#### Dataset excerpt

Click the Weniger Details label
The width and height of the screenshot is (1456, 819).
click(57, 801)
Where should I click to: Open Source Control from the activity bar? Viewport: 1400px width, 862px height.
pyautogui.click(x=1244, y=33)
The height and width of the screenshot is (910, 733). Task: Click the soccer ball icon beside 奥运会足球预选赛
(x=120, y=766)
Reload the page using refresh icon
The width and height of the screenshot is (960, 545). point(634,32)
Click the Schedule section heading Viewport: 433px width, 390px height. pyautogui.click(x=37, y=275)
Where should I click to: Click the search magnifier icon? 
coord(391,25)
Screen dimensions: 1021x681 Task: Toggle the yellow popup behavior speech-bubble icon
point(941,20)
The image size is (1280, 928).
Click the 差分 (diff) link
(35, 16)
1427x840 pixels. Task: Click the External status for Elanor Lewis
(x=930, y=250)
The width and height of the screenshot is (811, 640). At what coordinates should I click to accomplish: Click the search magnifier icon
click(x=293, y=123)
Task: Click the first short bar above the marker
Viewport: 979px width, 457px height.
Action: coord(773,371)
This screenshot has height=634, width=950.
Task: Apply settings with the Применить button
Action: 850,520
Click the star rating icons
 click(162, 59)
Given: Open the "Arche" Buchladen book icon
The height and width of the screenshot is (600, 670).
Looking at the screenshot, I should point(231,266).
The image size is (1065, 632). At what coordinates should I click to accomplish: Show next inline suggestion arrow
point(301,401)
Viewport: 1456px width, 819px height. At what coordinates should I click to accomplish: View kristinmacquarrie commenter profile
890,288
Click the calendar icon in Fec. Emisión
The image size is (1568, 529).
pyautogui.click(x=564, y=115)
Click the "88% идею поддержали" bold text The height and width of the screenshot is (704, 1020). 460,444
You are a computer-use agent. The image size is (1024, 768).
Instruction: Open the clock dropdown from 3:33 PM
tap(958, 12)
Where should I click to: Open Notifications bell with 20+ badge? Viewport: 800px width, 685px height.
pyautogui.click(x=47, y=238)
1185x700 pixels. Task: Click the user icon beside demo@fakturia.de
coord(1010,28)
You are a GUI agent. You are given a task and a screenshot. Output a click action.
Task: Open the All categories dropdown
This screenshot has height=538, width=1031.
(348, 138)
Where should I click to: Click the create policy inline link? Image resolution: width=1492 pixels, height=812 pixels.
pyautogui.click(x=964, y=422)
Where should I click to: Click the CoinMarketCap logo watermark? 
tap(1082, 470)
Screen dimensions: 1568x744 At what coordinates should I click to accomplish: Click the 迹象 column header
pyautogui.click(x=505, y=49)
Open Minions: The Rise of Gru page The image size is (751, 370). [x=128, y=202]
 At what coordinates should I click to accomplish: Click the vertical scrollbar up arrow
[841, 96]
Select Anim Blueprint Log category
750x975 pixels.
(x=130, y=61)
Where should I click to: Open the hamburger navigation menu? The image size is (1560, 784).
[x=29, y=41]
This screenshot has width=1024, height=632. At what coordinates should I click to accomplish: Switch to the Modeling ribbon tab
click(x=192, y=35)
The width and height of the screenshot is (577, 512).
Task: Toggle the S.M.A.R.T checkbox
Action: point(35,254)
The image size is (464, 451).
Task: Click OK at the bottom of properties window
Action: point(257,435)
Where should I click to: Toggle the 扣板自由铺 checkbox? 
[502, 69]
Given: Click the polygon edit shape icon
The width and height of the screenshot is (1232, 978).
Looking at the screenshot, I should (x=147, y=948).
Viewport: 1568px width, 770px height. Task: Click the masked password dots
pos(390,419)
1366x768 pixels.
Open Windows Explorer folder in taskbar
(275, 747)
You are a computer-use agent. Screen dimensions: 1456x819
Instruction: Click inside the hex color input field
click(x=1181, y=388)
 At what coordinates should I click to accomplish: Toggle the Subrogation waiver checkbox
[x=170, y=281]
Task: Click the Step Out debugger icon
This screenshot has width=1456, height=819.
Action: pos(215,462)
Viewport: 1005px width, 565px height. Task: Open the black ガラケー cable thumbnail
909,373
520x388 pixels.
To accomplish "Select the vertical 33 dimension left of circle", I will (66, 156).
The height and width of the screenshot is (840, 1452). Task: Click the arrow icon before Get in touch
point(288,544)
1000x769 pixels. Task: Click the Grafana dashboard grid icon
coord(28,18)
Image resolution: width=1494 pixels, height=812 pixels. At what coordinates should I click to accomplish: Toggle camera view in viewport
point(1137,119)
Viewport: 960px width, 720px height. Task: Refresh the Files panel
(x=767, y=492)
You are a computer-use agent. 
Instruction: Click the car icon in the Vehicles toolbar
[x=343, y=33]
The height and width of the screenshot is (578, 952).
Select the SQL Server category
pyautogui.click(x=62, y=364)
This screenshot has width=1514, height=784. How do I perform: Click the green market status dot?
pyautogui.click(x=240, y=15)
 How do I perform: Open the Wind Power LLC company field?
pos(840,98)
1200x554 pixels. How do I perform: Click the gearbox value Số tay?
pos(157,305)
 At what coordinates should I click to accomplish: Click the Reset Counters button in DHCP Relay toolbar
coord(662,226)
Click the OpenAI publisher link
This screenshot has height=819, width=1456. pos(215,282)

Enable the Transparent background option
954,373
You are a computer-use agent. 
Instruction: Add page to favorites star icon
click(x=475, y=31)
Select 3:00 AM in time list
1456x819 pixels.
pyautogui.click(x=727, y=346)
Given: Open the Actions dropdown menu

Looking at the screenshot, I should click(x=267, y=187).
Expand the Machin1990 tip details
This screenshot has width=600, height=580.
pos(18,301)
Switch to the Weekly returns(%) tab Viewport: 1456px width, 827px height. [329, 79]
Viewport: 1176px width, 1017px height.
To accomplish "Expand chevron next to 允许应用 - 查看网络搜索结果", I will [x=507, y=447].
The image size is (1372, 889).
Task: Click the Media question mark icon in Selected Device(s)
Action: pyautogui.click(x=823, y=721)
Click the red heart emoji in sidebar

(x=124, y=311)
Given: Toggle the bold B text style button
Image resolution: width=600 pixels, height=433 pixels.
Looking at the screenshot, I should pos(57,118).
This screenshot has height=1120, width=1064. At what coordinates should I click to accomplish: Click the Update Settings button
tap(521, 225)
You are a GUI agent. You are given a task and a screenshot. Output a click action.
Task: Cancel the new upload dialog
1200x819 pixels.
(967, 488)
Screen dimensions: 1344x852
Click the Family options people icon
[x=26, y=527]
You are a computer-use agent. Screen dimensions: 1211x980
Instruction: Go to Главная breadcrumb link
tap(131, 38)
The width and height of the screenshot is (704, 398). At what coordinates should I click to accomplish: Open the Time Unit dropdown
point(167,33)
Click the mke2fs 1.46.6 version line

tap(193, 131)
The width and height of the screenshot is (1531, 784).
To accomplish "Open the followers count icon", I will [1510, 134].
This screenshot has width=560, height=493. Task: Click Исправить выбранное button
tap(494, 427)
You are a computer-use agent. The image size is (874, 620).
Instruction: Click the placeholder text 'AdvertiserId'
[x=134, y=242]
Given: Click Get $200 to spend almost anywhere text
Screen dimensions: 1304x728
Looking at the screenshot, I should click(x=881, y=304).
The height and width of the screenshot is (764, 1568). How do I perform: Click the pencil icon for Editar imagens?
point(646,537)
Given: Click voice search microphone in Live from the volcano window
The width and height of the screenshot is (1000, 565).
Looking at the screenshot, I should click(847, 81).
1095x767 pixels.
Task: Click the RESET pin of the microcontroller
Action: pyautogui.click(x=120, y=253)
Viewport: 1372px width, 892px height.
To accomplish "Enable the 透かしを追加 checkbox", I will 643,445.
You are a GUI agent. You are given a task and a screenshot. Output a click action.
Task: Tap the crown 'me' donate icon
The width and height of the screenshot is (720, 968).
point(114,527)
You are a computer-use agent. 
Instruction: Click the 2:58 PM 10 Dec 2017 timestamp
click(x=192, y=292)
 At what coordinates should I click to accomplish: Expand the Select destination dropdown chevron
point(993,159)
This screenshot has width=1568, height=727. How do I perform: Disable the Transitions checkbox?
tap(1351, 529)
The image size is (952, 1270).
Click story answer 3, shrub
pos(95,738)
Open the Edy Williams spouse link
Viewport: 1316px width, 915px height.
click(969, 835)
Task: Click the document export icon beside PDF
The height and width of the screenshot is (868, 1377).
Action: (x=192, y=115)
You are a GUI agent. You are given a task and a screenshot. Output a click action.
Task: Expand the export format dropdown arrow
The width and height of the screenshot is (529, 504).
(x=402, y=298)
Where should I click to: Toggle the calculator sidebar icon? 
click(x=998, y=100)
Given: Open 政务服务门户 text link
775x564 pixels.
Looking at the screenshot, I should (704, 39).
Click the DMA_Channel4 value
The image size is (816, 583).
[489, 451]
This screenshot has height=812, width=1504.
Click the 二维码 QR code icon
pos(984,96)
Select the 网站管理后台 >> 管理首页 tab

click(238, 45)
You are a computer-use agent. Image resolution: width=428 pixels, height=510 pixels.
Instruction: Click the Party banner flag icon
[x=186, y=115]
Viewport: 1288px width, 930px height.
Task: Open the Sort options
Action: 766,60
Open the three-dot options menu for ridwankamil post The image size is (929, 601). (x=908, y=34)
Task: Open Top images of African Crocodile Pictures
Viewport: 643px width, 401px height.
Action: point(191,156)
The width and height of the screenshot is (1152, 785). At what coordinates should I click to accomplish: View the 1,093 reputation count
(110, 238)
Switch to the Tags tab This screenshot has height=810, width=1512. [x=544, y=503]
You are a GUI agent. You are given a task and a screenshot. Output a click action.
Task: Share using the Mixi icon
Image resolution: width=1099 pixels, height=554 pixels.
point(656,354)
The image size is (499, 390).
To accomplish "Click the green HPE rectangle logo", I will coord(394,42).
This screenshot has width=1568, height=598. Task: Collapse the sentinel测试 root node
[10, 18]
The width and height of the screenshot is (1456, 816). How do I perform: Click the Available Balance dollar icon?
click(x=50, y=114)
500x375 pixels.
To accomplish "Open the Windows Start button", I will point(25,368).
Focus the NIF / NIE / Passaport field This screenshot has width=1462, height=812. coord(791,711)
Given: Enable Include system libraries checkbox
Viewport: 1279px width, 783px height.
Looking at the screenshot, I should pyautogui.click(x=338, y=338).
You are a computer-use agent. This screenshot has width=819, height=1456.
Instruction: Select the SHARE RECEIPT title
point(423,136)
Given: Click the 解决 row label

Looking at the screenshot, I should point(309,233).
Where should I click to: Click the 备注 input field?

#### Exercise
Rewrite the entries starting at the line containing "Task: Click the document" and ending at the line containing "click(x=998, y=100)", replacing "export" with "download" and leaving everything else unchanged.

#### Exercise answer
Task: Click the document download icon beside PDF
The height and width of the screenshot is (868, 1377).
Action: (x=192, y=115)
You are a GUI agent. You are given a task and a screenshot. Output a click action.
Task: Expand the download format dropdown arrow
The width and height of the screenshot is (529, 504).
(x=402, y=298)
Where should I click to: Toggle the calculator sidebar icon? 
click(x=998, y=100)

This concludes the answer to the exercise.